On measuring colloidal volume fractions
Wilson C. K. Poon, Eric R. Weeks, C. Patrick Royall

TL;DR
This paper critically reviews how volume fractions in colloidal suspensions are measured, highlighting that systematic errors of 3-6% are common and significantly impact experimental comparisons with theories and simulations.
Contribution
It provides a detailed analysis of uncertainties in measuring colloidal volume fractions and discusses their implications for experimental results and theoretical comparisons.
Findings
Statistical uncertainties can be as low as 0.0001 in relative phi values.
Systematic errors of 3-6% are likely unavoidable in measurements.
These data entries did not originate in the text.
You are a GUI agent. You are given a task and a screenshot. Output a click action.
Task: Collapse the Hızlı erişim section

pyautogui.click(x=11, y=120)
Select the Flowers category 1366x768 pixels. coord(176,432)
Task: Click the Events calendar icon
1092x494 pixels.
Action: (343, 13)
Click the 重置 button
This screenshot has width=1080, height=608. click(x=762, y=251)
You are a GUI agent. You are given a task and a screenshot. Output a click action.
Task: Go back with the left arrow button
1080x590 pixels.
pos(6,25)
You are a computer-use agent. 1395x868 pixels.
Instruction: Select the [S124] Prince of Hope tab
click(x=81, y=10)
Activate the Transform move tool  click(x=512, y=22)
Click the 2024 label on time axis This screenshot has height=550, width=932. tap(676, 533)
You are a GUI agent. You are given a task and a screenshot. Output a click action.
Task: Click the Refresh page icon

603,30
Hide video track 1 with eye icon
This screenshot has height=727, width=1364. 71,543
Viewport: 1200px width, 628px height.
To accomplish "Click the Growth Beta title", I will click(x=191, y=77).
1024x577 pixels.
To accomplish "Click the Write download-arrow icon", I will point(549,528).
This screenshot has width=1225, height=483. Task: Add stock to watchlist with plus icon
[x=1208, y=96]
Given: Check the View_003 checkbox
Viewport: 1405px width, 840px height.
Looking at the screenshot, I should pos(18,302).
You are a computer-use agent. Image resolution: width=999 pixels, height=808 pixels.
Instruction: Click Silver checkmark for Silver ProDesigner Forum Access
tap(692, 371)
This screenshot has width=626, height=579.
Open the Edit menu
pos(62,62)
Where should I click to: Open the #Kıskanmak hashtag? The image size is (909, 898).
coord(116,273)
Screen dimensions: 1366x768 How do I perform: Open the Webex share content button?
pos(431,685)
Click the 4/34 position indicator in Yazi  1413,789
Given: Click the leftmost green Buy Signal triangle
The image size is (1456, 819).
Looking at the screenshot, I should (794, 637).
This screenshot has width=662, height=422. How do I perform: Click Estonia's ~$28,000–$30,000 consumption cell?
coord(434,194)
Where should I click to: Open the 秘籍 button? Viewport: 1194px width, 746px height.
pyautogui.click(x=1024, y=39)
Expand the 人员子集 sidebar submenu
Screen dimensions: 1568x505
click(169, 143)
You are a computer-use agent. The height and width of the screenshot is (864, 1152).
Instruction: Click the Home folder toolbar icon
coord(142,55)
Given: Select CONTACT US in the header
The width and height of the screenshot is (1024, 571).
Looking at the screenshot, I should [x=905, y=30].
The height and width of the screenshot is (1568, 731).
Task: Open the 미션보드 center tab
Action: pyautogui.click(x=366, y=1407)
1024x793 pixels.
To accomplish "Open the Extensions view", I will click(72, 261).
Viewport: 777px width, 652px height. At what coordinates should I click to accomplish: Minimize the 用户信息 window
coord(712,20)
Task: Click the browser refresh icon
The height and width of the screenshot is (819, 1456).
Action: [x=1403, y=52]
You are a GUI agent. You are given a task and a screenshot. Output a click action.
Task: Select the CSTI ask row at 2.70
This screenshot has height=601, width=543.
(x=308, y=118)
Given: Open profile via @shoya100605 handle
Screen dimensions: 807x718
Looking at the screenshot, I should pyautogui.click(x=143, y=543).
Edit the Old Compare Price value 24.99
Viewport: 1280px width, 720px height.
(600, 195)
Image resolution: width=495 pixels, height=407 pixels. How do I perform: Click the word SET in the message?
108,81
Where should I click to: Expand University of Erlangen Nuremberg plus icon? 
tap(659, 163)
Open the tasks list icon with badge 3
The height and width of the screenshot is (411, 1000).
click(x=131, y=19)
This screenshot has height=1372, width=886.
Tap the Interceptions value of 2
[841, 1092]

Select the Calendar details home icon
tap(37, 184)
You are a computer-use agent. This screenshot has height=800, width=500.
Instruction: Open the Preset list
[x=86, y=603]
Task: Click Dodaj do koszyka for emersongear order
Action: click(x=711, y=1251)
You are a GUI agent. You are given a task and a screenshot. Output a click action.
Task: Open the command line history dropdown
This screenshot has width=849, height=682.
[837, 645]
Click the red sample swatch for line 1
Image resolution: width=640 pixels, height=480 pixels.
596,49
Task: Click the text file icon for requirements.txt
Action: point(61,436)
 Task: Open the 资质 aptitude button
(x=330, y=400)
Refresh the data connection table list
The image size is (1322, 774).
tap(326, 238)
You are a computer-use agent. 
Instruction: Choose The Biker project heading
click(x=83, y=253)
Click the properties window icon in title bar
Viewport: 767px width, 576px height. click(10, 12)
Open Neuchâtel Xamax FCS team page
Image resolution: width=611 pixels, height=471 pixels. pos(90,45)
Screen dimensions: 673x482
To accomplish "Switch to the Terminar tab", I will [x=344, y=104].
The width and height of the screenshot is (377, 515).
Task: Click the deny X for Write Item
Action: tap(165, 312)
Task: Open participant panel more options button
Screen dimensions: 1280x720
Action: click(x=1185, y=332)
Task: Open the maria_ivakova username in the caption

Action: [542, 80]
Systematic errors significantly affect comparisons of experimental data with theories.
Abstract
Hard-sphere colloids are popular as models for testing fundamental theories in condensed matter and statistical physics, from crystal nucleation to the glass transition. A single parameter, the volume fraction (phi), characterizes an ideal, monodisperse hard-sphere suspension. In comparing experiments with theories and simulation, researchers to date have paid little attention to likely uncertainties in experimentally-quoted phi values. We critically review the experimental measurement of phi in hard-sphere colloids, and show that while statistical uncertainties in comparing relative values of phi can be as low as 0.0001, systematic errors of 3-6% are probably unavoidable. The consequences of this are illustrated by way of a case study comparing literature data sets on hard-sphere viscosity and diffusion.